He told BNS a Trojan.Emotet virus spread via email on Tuesday as an archived ZIP file which, when opened, automatically sends out letters to other contacts.
The Ministry of National Defense says representatives of the government, ministries as well as persons who were contacted by NPHC specialists carrying out epidemiological diagnostics have received such fake NPHC letters.
"Yesterday, a number of consumers, state institutions and municipalities received emails with the Emotet virus. The file contains a virus which, when activated, downloads its extensions and takes over control of the affected computer, email, uses contacts, and either continues to spread or turns the consumer's computer into a "zombie", receives commands from the command and control servers and, for example, sends spam," Rainys told BNS.
In his words, the first emails were received at around 10 a.m. on Tuesday. The malware was encrypted and password-protected, therefore, it was not detected by antivirus software, and consumers had an impression that the emails were part of the email exchange with colleagues as fragments of previous emails were used.

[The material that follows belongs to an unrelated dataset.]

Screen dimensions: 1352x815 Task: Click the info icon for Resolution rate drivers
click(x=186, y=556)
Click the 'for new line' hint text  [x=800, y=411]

The received email also contained a password consumers had to enter after opening the ZIP file.
Rainys confirmed that "dozens or even hundreds" of NPHC staff members, NPHC-related contacts, as well as staff members of several municipalities and other institutions, including those of the healthcare system, opened such letters.

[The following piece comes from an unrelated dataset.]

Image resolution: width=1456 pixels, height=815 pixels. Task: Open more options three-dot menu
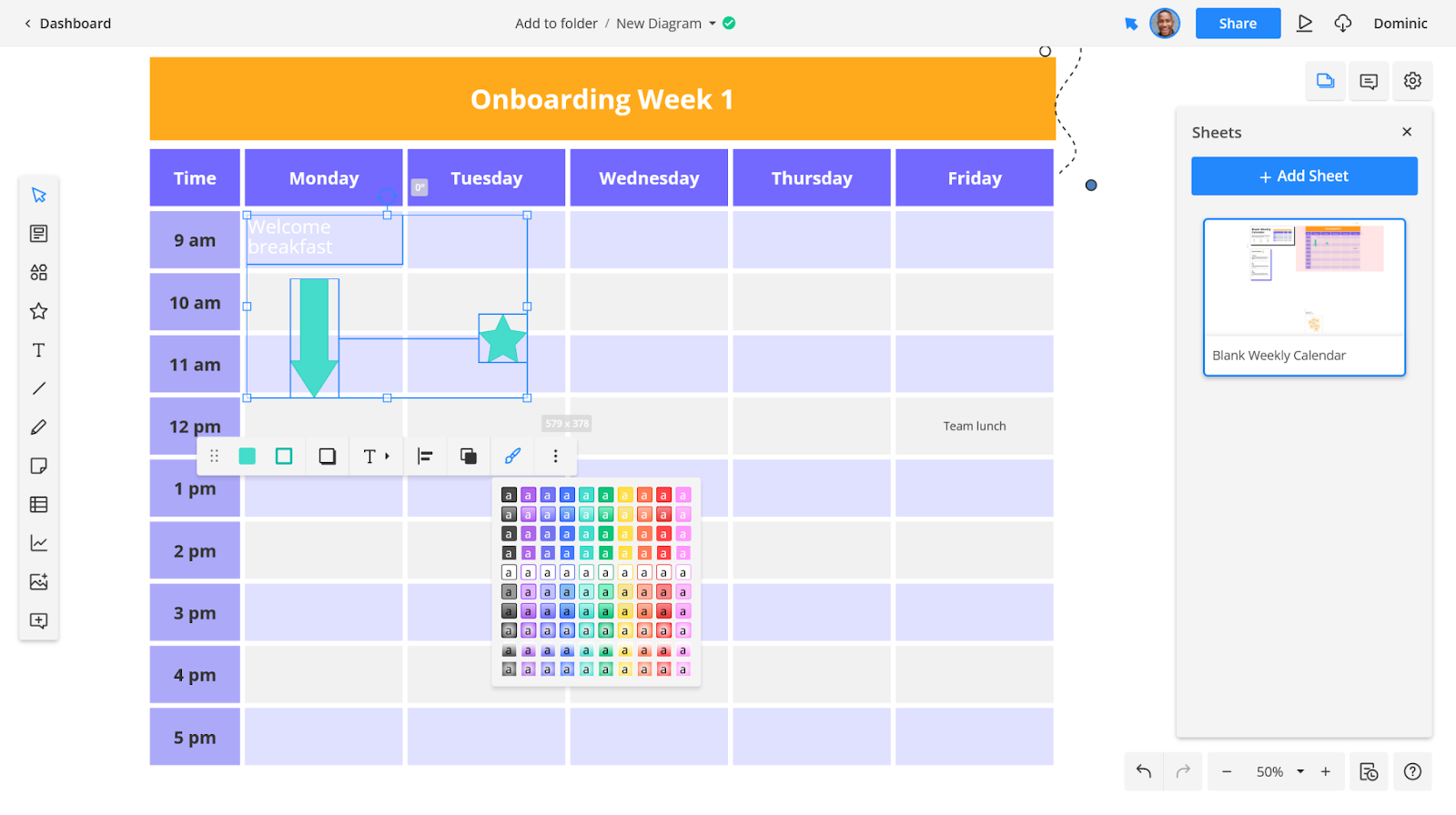click(x=555, y=457)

The elimination of the virus' consequences has been taking place since Tuesday with the help of specialists from the National Cyber Security Center, and is expected to be completed on Wednesday.
The National Cyber Security Center recommends all email system operators to check their protection rules and filters to ensure that they detect the Emotet virus.
Rainys also said an investigation would be carried out to determine whether this incident was linked to the cyber attacks against the European Medicines Agency and Pfizer and BioNTech, the creators of the first coronavirus vaccine, several weeks ago when attempts were made to steal COVID-19-related information.